This heat - the result of the electrons' energy - limits the number of conventional transistors that can be squeezed together on a single chip.

In Blick's device, on the other hand, the "on" or "1" state is represented by just a single electron. Since it uses so many fewer electrons, his transistor will generate much less heat and require less power to move the electrons around - a feature very important in battery-powered mobile devices, such as cell phones.

Blick and Scheible's transistor consists of a minuscule vibrating arm topped by a gold tip, or island. The island nestles between two electrodes, known as the source and drain. When the researchers apply voltage to the source, the arm begins vibrating at a frequency of 350 to 400 million cycles per second between the electrodes. Each time the arm swings into contact with the source, a single electron hops onto the island, where its presence is detected to signify the "1" state. The arm then ferries the electron to the drain.
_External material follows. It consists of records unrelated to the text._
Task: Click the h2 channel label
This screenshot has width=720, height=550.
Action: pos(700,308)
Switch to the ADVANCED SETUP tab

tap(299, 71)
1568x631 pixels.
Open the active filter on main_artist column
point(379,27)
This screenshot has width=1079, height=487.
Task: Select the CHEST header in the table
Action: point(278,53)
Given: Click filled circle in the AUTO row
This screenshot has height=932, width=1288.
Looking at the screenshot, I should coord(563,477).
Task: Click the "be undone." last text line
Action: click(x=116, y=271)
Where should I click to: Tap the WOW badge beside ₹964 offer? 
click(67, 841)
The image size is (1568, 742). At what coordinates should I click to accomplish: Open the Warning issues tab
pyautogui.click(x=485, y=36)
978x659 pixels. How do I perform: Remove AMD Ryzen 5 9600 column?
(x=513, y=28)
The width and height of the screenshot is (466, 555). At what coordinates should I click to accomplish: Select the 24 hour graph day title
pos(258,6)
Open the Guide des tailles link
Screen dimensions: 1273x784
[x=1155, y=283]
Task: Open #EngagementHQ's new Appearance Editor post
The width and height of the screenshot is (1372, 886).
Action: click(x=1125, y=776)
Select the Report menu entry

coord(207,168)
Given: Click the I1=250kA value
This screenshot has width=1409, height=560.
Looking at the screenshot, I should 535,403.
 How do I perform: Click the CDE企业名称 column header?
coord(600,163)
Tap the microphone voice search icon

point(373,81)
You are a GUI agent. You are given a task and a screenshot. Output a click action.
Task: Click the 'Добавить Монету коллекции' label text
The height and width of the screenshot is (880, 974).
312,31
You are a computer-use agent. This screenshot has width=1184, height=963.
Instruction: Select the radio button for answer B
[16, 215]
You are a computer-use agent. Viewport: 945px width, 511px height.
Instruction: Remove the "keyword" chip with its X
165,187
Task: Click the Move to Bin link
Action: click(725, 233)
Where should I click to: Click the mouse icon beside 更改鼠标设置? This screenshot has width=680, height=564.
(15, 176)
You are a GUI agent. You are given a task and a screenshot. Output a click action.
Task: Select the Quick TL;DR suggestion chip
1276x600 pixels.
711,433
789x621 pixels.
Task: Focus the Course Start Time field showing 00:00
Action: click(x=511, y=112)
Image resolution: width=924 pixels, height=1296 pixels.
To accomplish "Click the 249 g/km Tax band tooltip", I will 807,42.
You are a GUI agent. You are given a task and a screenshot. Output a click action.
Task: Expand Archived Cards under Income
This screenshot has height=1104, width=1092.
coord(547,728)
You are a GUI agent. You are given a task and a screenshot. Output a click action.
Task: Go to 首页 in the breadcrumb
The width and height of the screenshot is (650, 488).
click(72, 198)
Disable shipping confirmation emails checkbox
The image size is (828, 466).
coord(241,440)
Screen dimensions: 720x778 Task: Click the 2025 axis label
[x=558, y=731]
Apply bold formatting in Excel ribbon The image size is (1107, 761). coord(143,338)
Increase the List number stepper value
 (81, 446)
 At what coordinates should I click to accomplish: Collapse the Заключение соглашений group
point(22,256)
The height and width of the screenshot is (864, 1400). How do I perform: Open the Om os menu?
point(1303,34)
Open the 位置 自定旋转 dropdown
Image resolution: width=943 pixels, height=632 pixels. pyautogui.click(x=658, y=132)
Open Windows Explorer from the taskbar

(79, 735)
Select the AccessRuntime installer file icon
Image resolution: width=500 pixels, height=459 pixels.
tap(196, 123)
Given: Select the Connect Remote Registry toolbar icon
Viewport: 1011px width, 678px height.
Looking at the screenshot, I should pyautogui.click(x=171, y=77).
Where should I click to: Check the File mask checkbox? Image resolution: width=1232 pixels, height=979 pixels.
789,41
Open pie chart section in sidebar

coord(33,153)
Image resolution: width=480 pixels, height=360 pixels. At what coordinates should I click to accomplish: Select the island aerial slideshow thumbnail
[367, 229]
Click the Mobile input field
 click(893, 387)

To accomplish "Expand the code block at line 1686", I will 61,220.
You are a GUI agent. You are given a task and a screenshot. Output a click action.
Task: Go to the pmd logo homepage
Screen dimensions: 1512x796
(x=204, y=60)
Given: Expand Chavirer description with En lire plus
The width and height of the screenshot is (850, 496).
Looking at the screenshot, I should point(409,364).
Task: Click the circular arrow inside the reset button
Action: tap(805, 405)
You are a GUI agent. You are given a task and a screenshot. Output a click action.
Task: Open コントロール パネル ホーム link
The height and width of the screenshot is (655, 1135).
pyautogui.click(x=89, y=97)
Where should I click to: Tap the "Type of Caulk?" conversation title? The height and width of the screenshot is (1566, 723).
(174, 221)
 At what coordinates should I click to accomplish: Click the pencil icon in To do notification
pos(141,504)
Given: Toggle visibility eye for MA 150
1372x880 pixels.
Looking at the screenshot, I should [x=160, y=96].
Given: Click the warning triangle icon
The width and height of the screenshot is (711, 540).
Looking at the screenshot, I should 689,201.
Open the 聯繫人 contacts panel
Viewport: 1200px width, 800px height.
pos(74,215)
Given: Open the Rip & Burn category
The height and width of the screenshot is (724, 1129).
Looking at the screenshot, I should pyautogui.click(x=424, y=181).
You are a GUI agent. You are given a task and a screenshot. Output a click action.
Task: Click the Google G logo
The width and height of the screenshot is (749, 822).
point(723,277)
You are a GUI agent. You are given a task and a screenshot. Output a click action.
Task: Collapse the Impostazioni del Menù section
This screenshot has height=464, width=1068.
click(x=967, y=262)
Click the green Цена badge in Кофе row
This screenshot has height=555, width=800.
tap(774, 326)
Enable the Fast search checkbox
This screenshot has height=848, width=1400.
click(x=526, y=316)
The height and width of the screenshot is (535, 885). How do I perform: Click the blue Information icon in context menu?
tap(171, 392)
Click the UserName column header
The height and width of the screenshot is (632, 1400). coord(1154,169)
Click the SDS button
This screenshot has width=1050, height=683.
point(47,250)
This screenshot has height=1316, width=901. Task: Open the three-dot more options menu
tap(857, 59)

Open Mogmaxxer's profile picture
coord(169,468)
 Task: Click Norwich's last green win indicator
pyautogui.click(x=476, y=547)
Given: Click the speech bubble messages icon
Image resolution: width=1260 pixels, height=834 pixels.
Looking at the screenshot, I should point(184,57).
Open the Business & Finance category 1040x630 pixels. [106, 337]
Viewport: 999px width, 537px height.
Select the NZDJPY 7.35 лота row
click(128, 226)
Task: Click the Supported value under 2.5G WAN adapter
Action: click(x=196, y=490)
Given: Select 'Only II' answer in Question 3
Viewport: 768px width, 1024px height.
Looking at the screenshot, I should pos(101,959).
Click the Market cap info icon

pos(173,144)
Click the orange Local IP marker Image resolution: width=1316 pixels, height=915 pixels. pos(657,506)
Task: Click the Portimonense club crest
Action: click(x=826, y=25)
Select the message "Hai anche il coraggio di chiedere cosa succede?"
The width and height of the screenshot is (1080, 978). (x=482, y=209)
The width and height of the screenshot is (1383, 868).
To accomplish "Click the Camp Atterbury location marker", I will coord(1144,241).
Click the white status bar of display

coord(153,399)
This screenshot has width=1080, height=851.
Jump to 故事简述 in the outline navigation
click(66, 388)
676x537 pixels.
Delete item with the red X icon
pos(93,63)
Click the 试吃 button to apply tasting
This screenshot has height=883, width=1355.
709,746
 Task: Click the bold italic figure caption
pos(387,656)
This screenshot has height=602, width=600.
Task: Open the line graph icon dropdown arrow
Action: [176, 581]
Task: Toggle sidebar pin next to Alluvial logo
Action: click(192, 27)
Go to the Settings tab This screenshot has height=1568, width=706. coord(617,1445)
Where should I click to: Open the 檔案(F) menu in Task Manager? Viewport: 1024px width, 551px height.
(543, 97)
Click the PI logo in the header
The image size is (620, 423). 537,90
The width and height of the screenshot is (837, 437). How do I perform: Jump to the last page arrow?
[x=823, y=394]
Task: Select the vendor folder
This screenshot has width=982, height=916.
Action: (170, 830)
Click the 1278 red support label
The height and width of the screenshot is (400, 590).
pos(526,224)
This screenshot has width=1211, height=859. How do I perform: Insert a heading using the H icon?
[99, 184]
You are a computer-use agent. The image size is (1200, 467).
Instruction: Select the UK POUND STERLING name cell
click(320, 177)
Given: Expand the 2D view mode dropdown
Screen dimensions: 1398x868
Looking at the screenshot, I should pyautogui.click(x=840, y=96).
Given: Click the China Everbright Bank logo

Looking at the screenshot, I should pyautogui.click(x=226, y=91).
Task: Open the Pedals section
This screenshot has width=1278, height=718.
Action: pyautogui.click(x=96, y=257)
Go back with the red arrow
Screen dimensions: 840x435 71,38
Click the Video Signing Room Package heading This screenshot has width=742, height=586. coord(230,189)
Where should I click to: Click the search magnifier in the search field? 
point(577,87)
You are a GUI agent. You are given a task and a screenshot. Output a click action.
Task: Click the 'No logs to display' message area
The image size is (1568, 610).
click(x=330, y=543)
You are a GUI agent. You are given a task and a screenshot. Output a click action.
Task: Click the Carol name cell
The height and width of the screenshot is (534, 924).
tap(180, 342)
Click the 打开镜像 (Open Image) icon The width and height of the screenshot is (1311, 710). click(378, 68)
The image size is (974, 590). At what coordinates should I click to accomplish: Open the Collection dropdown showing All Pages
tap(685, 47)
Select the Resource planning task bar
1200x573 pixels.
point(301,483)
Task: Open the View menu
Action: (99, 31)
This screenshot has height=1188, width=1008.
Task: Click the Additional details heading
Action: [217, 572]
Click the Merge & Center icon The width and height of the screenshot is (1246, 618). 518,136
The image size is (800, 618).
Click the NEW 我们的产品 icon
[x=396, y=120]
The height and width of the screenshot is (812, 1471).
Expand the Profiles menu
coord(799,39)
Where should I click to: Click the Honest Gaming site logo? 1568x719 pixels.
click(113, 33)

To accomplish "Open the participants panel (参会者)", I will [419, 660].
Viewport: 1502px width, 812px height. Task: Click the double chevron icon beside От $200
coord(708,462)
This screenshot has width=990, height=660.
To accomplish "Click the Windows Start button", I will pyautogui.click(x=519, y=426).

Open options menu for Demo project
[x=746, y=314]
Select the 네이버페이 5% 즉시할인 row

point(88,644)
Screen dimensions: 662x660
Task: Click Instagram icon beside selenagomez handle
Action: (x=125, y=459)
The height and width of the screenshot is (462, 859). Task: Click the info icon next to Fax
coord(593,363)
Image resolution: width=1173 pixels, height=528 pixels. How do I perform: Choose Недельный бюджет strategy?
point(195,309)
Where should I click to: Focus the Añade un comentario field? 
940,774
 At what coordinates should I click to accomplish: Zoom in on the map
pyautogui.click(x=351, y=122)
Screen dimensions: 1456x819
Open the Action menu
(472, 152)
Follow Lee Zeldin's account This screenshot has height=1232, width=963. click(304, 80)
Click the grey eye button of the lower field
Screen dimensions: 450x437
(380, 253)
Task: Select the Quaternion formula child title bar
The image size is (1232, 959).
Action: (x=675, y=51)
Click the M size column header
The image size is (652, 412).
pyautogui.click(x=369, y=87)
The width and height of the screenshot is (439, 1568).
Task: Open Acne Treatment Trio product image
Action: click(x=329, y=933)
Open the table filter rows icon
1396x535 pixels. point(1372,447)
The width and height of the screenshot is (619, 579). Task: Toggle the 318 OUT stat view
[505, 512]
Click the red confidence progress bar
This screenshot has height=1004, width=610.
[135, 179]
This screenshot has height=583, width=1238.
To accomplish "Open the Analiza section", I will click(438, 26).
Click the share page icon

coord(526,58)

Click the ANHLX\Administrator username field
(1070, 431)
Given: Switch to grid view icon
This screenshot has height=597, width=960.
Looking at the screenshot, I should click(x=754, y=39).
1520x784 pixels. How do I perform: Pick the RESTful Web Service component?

The incorporation of a mechanical arm into the transistor confers several advantages, says Blick. For example, his transistor withstands radiation much better than traditional transistors that work purely through electronic means. This could lead to more robust electronics for satellites or other devices bombarded by high radiation levels.

The SET also exhibits higher signal-to-noise ratios for signal processing operations. Because they are solid devices, standard transistors in the off position always allow a small amount of current, or electrons, to leak through, causing a background signal, Blick says. But in his device, the arm in its inactive, non-oscillating state has absolutely no contact with the two electrodes, completely blocking current flow.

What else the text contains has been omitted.